Caminé y caminé hasta que llegué a una plaza enorme; Árboles por todos lados,
flores, niños jugando. Me senté sobre el pasto y ahí me quedé hasta que cayó la
noche. Como saben, en los sueños los tiempos son diferentes, todo pasa o muy
rápido o muy lento. Bueno, cuestión que anocheció y el cielo se tornó de un
azul intenso, como el de las profundidades del océano. Una a una, las estrellas
colmaron el firmamento. Y con ellas, el frio helado iba calando cada uno de mis
huesos. Ahí me di cuenta que llevaba puesta una remera finita… finita. Y
pantalones cortos. Empecé a temblar. Pensé que quizás si me movía, se me
pasaría el frio. Entonces, caminé y caminé. En el camino se me ocurrió hurgar
en la bolsa que llevaba encima y no soltaba.
Abrí
los ojos grandes como dos cebollas, cuando vi lo que había dentro; Una colcha,
un par de zapatillas, un par de medias, y un pantalón largo. ¡No saben la
alegría que tenía cuando empecé a sacar las cosas, una a una! ¡Estoy salvado!

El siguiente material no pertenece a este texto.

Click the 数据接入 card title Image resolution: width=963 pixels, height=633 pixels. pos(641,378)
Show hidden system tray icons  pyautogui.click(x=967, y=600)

Pensé. Entonces regresé a la plaza que les decía antes y armé mi campamento
junto a uno de los árboles más grandes. Si mal no recuerdo, era un ombú. Uno
gigante, de raíces amplias, que se esparcían hacia los lados y entre ellas,
unos hermosos recovecos para pasar la noche. Me acomodé y a medida que el calor
iba reconfortando mis extremidades, una relajación imposible de explicar me
invadía. Pero no me dormí. Me quedé así, contemplando los juegos vacíos, las
sombras de los árboles, el semáforo de la esquina, los pocos autos que pasaban.
No
me pregunten cómo, pero de un momento a otro, se largó a llover. La copa del
ombú, si bien era enorme, no podía contra los gotones que caían como misiles
sobre sus hojas. La manta se mojó, y el frío regresó con más fuerza. Era mejor
buscar otro sitio para descansar. Guardé todo en la bolsa y me hice al camino
una vez más. Vagué por las calles, hasta que, debajo de un puente encontré un
espacio, sobre un colchón húmedo. Un hombre de tez morena y de ojos tristes me
permitió compartir su morada hasta que por lo menos dejase de llover. Yo, le
compartí mi colcha.
Cerré
los ojos por un momento y entonces regresé a la nube negra que, justamente,
descargaba su ira sobre una ciudad de cartón, construida bajo un puente. Y ahí
quise despertarme. Y no pude. Verán… cuando uno sabe que está soñando y éste no
es un sueño muy grato, y desea volver en sí, es muy difícil. Bueno, por lo
menos a mí, me cuesta muchísimo. Sabía muy bien que allí, debajo de la nube,
debajo del puente, estaba mi amigo dormido y acurrucado esperando a que pase el
diluvio. Rogando que el agua no se llevase las pocas cosas que posee.
Me
revolví entre las plumas de pato, de acá para allá. Pateé. Chillé. Nada. Me
cacheteé y hasta intenté arrojarme al vacío. Nada. Me resigné a esperar que ese
sueño maldito terminase de una buena vez. Se ve que me volví a dormir.
De
un momento a otro, estaba en mi cama —en aquella en la que solía dormir—junto a
la mujer que amé, en la habitación que construí con mis propias manos. Amanecía
y la alarma del reloj que había sido de mi padre, la despertó. Caminó con los
ojos cerrados hasta el baño, prendió la luz, se lavó los dientes. Salió de la
habitación sin mirarme y se dirigió a la habitación de los chicos. Los despertó
para ir al colegio y regresó a cambiarse. Parecía enojada. El colchón crujió
cuando se sentó a ponerse las zapatillas. Yo, estiré el brazo para acariciarle
la espalda y… me desperté.
Me
desperté con el sacudón que me dio mi amigo para quitarme la colcha y
acomodarse un poco mejor sobre el colchón húmedo, debajo del puente, bajo la
lluvia que caía sin cesar sobre la ciudad de cartón.